President-elect Donald Trump’s budget-slashing allies will visit Capitol Hill this week, and their plans to block congressionally approved spending will test how jealously lawmakers guard their power of the purse.
Elon Musk and Vivek Ramaswamy will visit Capitol Hill on Thursday to meet with Republican lawmakers to discuss their proposals to streamline the federal government. House Speaker Mike Johnson (R-La.) announced the meeting will be about “major reform ideas to achieve regulatory recessions, administrative reductions, and cost savings,” in a post on X.
Trump allies have argued the president should be able to withhold payments of funds appropriated by Congress, despite limitations set under the 1974 Budget and Impoundment Control Act, which requires the executive branch to spend all funds enacted by Congress. Musk and Ramaswamy, the leaders of the non-governmental “Department of Government Efficiency,” wrote that the law is unconstitutional and predicted in a Wall Street Journal op-ed the 6-3 conservative majority on the Supreme Court would agree with them.
Trump will test Republicans’ commitment to their own control over federal funds. House Appropriations Chairman Tom Cole (R-Okla.) isn’t gearing up for a fight with the president-elect over the Impoundment Control Act, though appropriators likely have a different view on Congress’s role in spending.
- “My job is to work with the president, not against the president,” Cole told reporters, saying he’s not familiar with Musk’s and Ramaswamy’s arguments on the law.
Some aspects of the argument aren’t going to go Trump’s way, though, Cole said.
- “The Constitution’s the Constitution — you can’t take away congressional oversight,” he told reporters.
Trump’s pick for budget director has been an enthusiastic critic of the Impoundment Control Act.
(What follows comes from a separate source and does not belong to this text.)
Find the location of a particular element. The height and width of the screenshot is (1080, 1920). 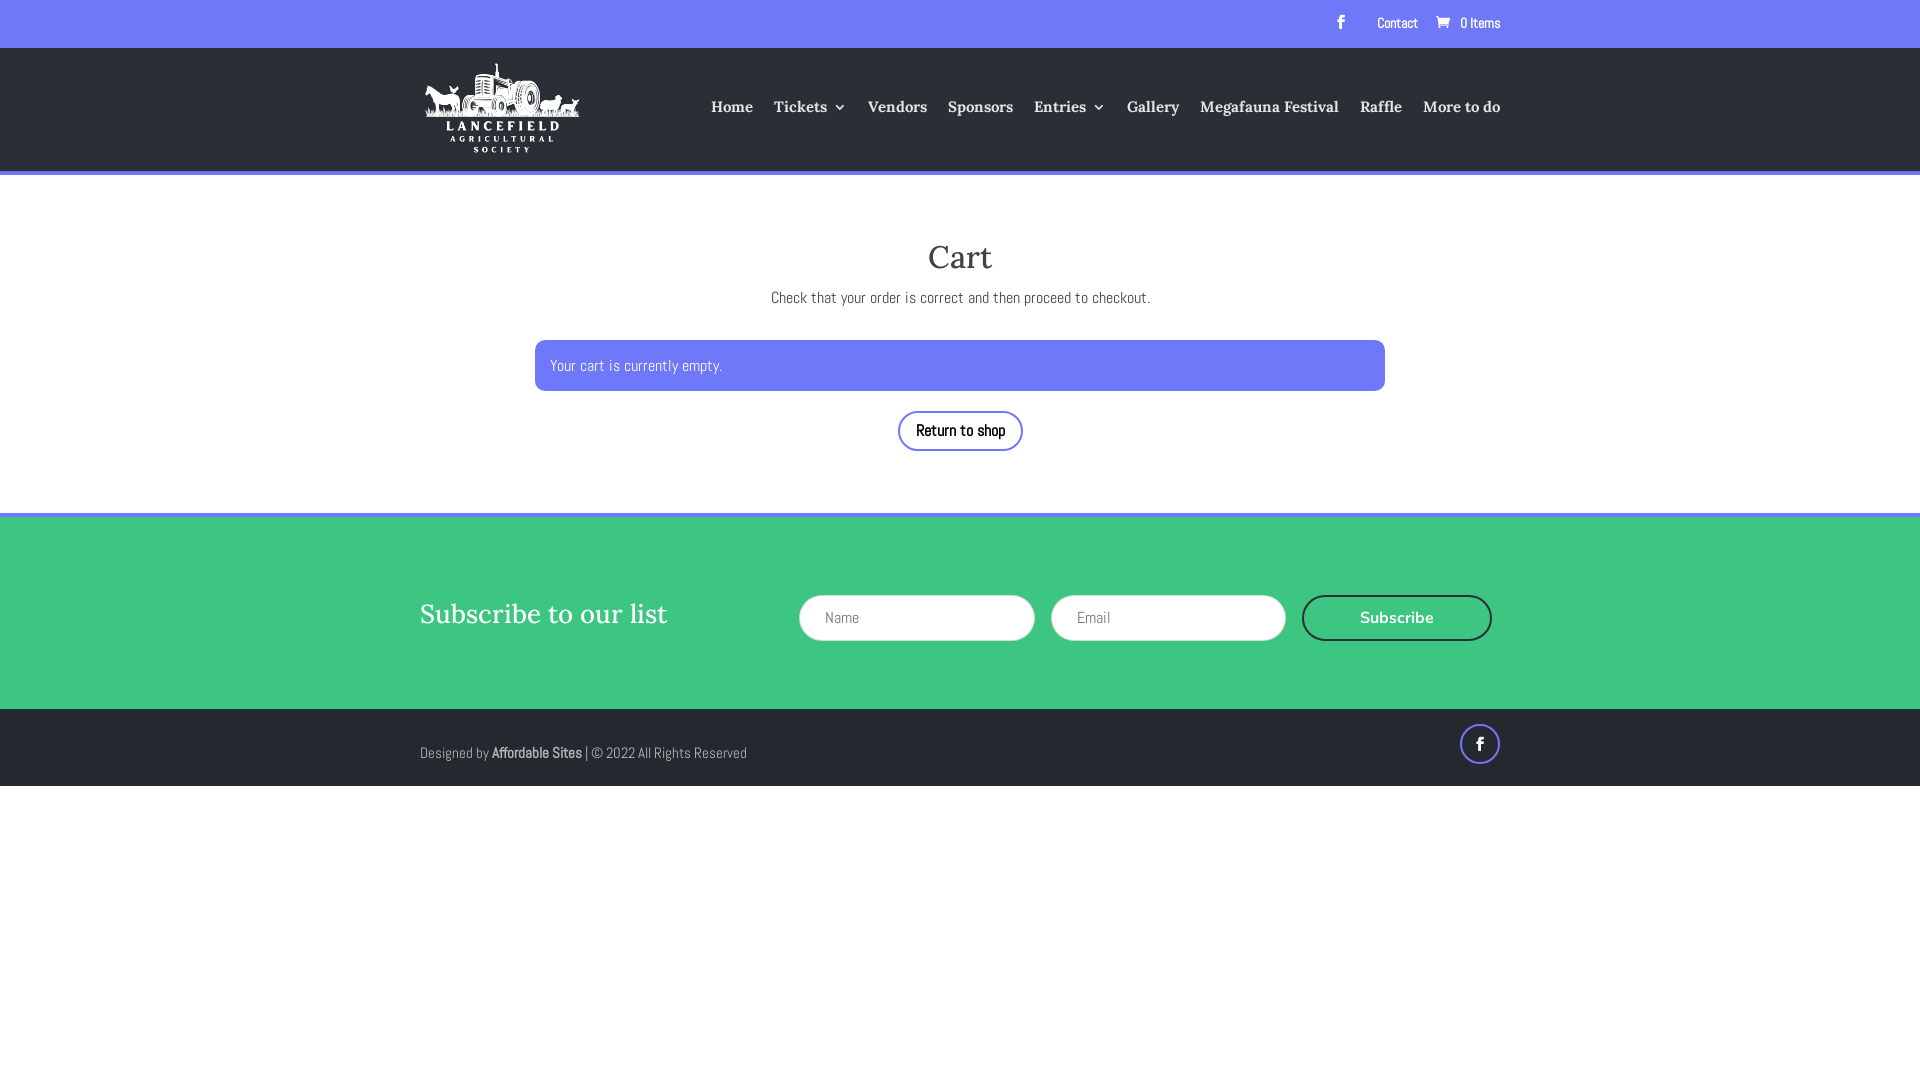

Megafauna Festival is located at coordinates (1270, 136).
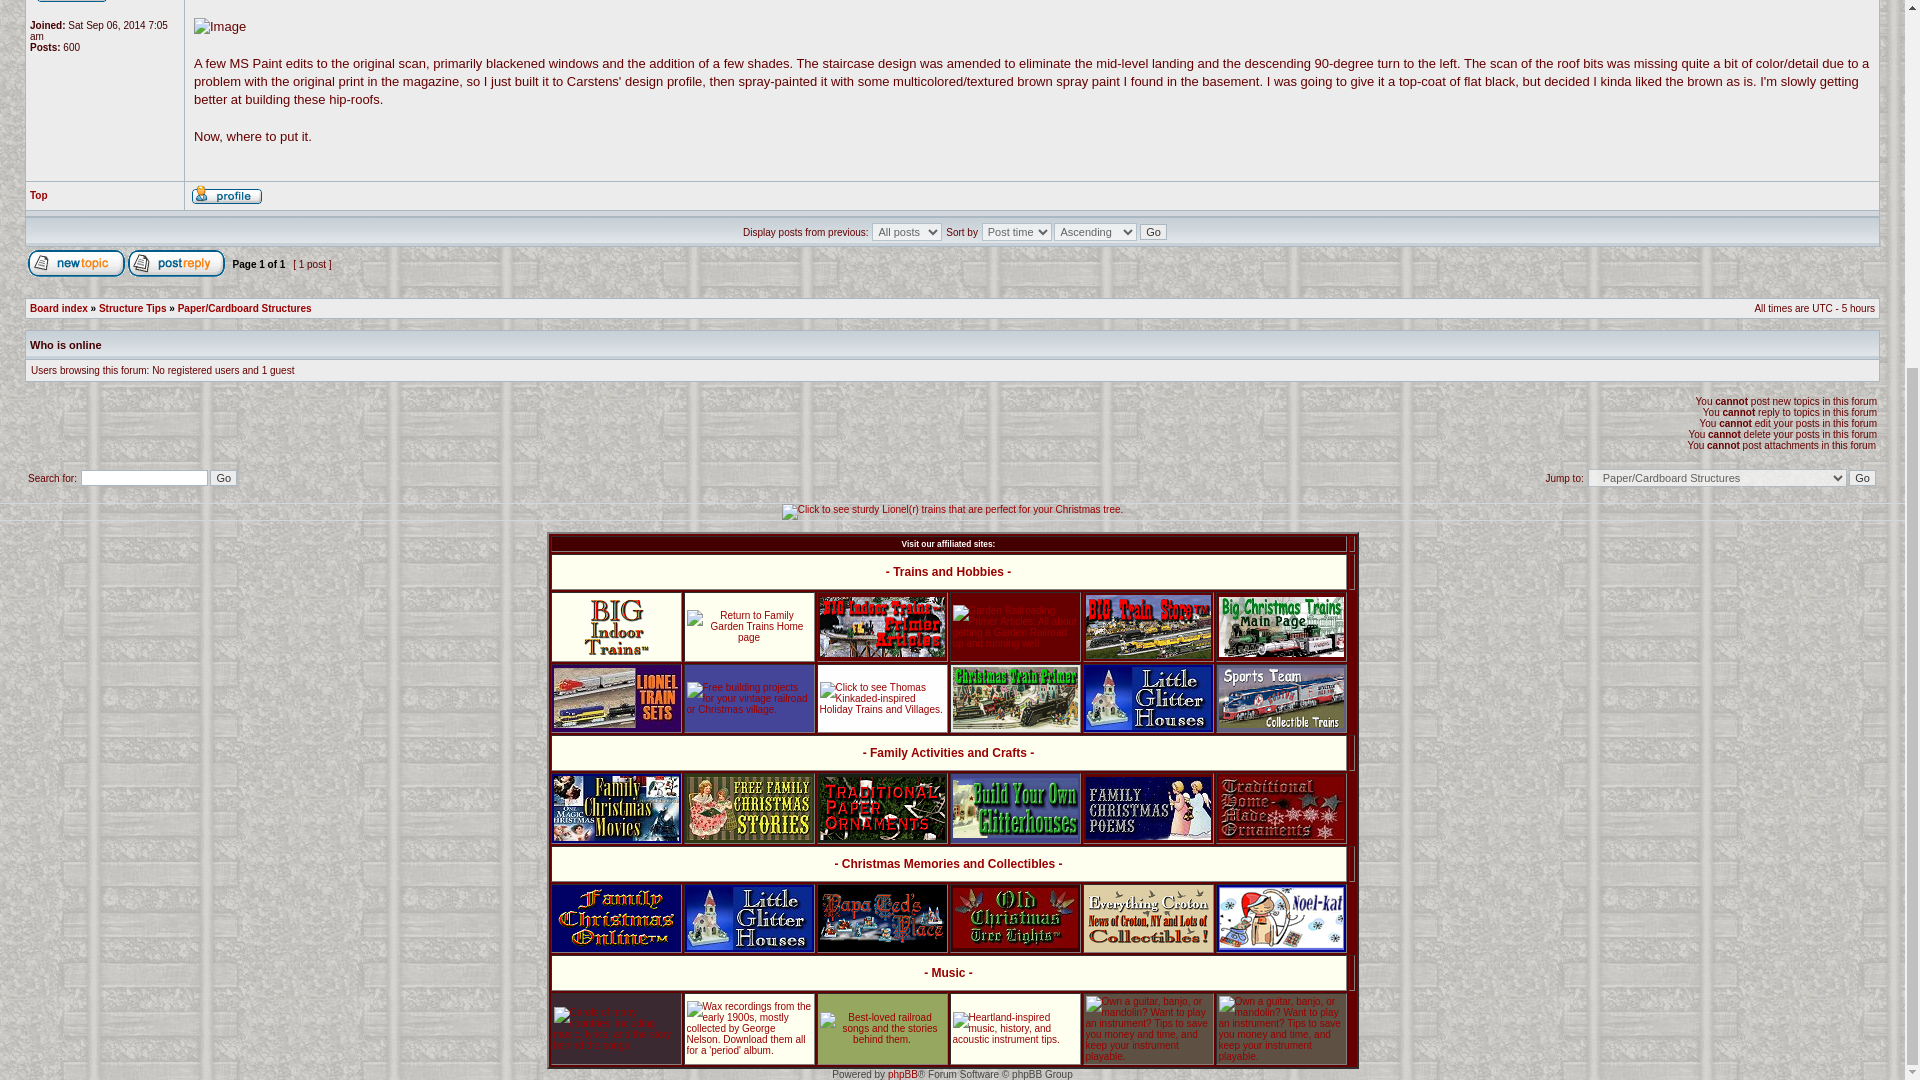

Russell Vought warned on X earlier this year that passing Ukraine funding would serve as a trap for Trump, saying he’d risk violating “the unconstitutional & nonsensical Impoundment Control Act.”
In a February 2021 interview with Bloomberg Government about Trump’s fiscal philosophy, Vought said his think tank would advocate for greater freedom for the president to impound funds.
- “The executive branch often does not have the tools right now to be able to control waste and abuse because of the Impoundment Control Act,” Vought said.
Vought’s think tank, the Center for Renewing America, published a document on Nov. 21 saying congressional appropriations are a ceiling for spending — not an outright directive.
- Enacted appropriations laws “effectively set the spending ceiling for the federal government,” the document says. “Impoundment is merely the President’s power to decline to spend the full amount of what Congress appropriated.”